Intanto, un suo racconto per l’infanzia è uscito in inglese, in India, all’interno di un’antologia coordinata da Matteo Trevisani dal titolo Bridge of stories.
Come quasi tutte quelle della sua generazione Ilaria è alla ricerca dell’equilibro, tra scuola, libri fatti a mano, laboratori e scrittura, dove quest’ultima rischia sempre di trovare poco spazio, se non per niente. Un equilibrio, come quello emotivo per chi ha perso la mamma da adolescente e il padre da qualche anno, un punto di riferimento affettivo, ma anche culturale e politico. Padre che gli ha insegnato come si va a caccia di storie, ascoltando e raccogliendo, raccogliendo e ascoltando.
Tutto questo in una città di provincia: «Non ho un legame fortissimo con Arezzo ma adoro passeggiare per il centro storico alla ricerca dei miei luoghi. C’è stata Bologna, poi Milano, ma alla fine quando ho frequentato Lettere ad Arezzo avevo tutto e la provincia è il luogo dove si trovano più storie che altrove».

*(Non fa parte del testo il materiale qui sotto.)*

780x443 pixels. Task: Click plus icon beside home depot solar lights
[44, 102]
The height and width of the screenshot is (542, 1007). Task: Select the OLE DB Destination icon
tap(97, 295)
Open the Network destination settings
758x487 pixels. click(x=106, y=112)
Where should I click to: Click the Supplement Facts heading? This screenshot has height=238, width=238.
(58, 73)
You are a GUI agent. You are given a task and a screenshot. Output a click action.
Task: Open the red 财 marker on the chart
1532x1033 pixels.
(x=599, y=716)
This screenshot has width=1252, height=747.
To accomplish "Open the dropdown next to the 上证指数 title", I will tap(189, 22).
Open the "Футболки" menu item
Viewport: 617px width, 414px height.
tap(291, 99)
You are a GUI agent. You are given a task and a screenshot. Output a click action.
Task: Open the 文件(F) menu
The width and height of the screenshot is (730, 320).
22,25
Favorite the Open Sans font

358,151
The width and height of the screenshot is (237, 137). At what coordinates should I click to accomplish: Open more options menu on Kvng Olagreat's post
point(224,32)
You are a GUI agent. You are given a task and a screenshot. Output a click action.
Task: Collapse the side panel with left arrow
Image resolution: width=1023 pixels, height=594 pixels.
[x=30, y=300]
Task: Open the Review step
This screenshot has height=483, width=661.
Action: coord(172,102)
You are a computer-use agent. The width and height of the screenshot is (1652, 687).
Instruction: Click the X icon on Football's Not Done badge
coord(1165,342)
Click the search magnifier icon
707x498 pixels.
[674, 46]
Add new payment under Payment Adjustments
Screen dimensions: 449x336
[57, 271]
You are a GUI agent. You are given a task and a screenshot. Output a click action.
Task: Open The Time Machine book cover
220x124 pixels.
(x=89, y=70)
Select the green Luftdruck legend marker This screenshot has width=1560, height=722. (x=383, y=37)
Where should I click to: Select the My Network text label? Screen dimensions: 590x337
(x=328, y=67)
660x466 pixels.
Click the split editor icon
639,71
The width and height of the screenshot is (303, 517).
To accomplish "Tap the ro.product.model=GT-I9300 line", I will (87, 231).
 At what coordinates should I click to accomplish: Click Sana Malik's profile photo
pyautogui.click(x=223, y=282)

Ilaria quando parla scandisce bene le parole in un flusso di coscienza che coinvolge l’ascoltatore e la cosa che colpisce di più è che nel raccontarsi non si dimentica di nessuno, chi ha fatto e fa parte della sua vita, chi le ha dato una mano, chi un consiglio. Ognuno di loro ha lasciato un’impronta nei sui immensi occhi azzurri e lei la restituisce più ricca e colorata, come nei suoi libri fatti a mano.